チェット・ベイカーの映画 

チェット・ベイカーの映画 _b0074416_01220576.jpg

来月チェット・ベイカーの映画『My Foolish Heart』が封切られるという。ミュージシャンの映画が最近、数多くつくられている。今回の場合、トランペットを実際に演じる俳優が吹いているとは思えない。チェットの音はプロでも出すことはできない。だから、あまりこの映画を観たいとは思えないのだが、多分観に行くと思う。

ピアノであれば、なんとか真似はできるが、トランペットはそうはいかない。この楽器を知っている人であればわかるが、人それぞれ音はまったく異なる。同じマウスピースをしてもである。それは声が人それぞれ異なるのと同じようなものである。
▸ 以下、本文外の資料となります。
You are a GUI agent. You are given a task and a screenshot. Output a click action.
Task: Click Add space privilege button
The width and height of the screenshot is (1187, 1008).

チェットのYou Tubeを最近よく見る。彼の指使い、彼のフレーズの勉強のためである。幸い、彼の映像は豊富にあるようなので、トランペットを学ぶ者にとっては貴重である。彼の最晩年の映像の中に、”Blue In Green"(チェットが亡くなる43日前のライブ)を演奏しているものがあるが、その映像が最近のお気に入りである。音を一つ一つ確かめるように演奏している。その音の繋がりが限りなくモダンで知的なのだ。

酒、ドラッグに溺れた人間の奏でる音とは思えないくらい暖かい音だが、溺れたものだからこそ出せる音なのかもしれない。世間一般の人から見れば、彼はクズのような男であったが、彼のトランペットは誰にも真似はできない。